Financial Markets Authority – Te Mana Tātai Hokohoko (FMA) executive director Paul Gregory is challenging the market to substantiate its green claims properly to avoid the pitfalls of greenwashing, a term referring to false or misleading statements about environmental claims.
In an opinion piece on the FMA website, the director for response and enforcement said that with more investors looking to invest in funds aligned with their values, managed funds marketed as ethical or responsible are more attractive.
“Regulators don’t decide ethics. From a regulatory perspective – and pending mandatory climate reporting requirements aside – it is acceptable for managed funds to do very little on environmental, social and governance (ESG) and sustainability provided they don’t pretend (or advertise) otherwise,” Gregory said in his opinion piece.
However, Gregory stressed that “attractive rhetoric isn’t enough,” and that providers using terms like ethical and responsible must ensure that there is substance to their claims, especially in how they design, market, advertise, and manage those products.
“That's because while we’re familiar with harm from unexpectedly poor returns, poor risk management and poor value for money over an investment horizon, we can’t – because it is so personal and because persistent demand for such products is relatively new – fathom the harm to investors from finding out their investments have compromised their values for 10, 15, 20 or more years. That they have been contributing to harming people, animals, or the environment over decades,” he said.

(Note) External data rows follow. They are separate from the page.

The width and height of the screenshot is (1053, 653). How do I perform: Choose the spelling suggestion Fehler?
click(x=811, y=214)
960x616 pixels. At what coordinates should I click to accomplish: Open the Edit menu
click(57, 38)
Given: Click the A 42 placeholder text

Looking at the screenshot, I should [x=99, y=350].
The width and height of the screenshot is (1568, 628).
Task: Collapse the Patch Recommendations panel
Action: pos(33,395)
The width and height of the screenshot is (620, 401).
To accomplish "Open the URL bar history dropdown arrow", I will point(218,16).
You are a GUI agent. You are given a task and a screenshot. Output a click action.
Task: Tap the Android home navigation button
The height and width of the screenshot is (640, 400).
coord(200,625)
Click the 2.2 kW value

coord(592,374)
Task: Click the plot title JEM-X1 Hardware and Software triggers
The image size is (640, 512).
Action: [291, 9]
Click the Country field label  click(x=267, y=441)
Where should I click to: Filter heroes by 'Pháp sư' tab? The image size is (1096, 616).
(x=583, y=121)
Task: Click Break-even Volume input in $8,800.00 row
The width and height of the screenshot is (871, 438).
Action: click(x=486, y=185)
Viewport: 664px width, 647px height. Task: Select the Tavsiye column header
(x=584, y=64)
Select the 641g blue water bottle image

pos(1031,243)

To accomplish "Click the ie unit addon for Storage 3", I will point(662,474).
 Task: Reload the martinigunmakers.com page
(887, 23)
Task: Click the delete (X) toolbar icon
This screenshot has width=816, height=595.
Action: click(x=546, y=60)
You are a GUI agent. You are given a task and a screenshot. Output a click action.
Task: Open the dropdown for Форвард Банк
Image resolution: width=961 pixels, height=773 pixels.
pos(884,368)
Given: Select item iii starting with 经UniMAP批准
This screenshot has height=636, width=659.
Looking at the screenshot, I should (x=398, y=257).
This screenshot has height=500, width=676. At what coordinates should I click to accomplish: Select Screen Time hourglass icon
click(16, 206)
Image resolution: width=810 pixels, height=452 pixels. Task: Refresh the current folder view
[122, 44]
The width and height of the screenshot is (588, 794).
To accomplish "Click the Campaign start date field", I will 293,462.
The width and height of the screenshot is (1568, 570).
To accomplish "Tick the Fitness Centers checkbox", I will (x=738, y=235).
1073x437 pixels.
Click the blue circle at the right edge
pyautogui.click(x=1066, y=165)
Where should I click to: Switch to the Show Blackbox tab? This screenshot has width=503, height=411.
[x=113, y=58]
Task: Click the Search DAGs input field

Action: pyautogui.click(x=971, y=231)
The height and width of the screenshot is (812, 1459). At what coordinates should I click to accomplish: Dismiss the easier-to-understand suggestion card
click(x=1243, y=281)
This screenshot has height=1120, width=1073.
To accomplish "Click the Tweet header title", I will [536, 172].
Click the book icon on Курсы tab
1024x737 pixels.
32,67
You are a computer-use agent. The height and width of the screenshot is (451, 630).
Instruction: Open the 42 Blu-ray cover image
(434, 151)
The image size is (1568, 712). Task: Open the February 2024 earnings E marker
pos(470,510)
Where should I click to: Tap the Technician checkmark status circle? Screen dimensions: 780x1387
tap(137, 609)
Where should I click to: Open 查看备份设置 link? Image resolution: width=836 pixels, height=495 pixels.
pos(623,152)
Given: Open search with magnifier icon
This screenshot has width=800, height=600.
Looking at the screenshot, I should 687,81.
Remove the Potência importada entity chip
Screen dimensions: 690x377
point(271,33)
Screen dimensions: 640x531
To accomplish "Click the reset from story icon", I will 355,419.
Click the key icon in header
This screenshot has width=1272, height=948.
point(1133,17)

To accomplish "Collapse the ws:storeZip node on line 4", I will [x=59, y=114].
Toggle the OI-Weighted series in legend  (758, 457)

With investors choosing funds based on marketing, Gregory said that providing misleading or false claims about ESG benefits or impact will go straight to the heart of fair dealing.
“Acknowledging that risk of harm was why, in 2020, the FMA published guidance saying if a fund is claiming green or sustainable credentials, that claim must come with sufficient detail to articulate and substantiate that story. And the detail must be high-quality, lucid, and easy to find,” Gregory said.
As a result, the FMA looked at the take-up of managed funds over a year later and found that it had an “immature approach to their disclosure,” with Gregory saying that it was “vague, loose, and inconsistent.”
Gregory also pointed out that investors that invest according to their values made these decisions not from an internal value system but mostly driven by generalised unease, or by finding out something about their current investment which surprises them. This leads to poor upkeep with their investments, and with reliance on advice from friends and family, as well as taking a ‘leap of faith’ on claims made by funds. This leads to immature disclosures that represents an “ethical shock” for many NZ investors.
Overall, Gregory said that while some investors never bother to look for underlying detail, instead trusting a fund’s claims, the FMA will always be looking. IHe said that since the 2022 review, the FMA has seen several managed funds improve their disclosure, with some attempting to explain in-person how they invest according to ethical or sustainable claims,
“The FMA is sharpening its focus in this area and there are broader policy and consumer tailwinds for claims to be articulate, accurate and meaningful. Mandatory climate-reporting standards are here, broader sustainability standards are in the wings. Consumer expectation is growing. Fund managers can add substance to support their claims and labels and disclose accordingly, or stop using the claims and labels. Marketing without underlying substance won’t wash, green or otherwise,” Gregory said.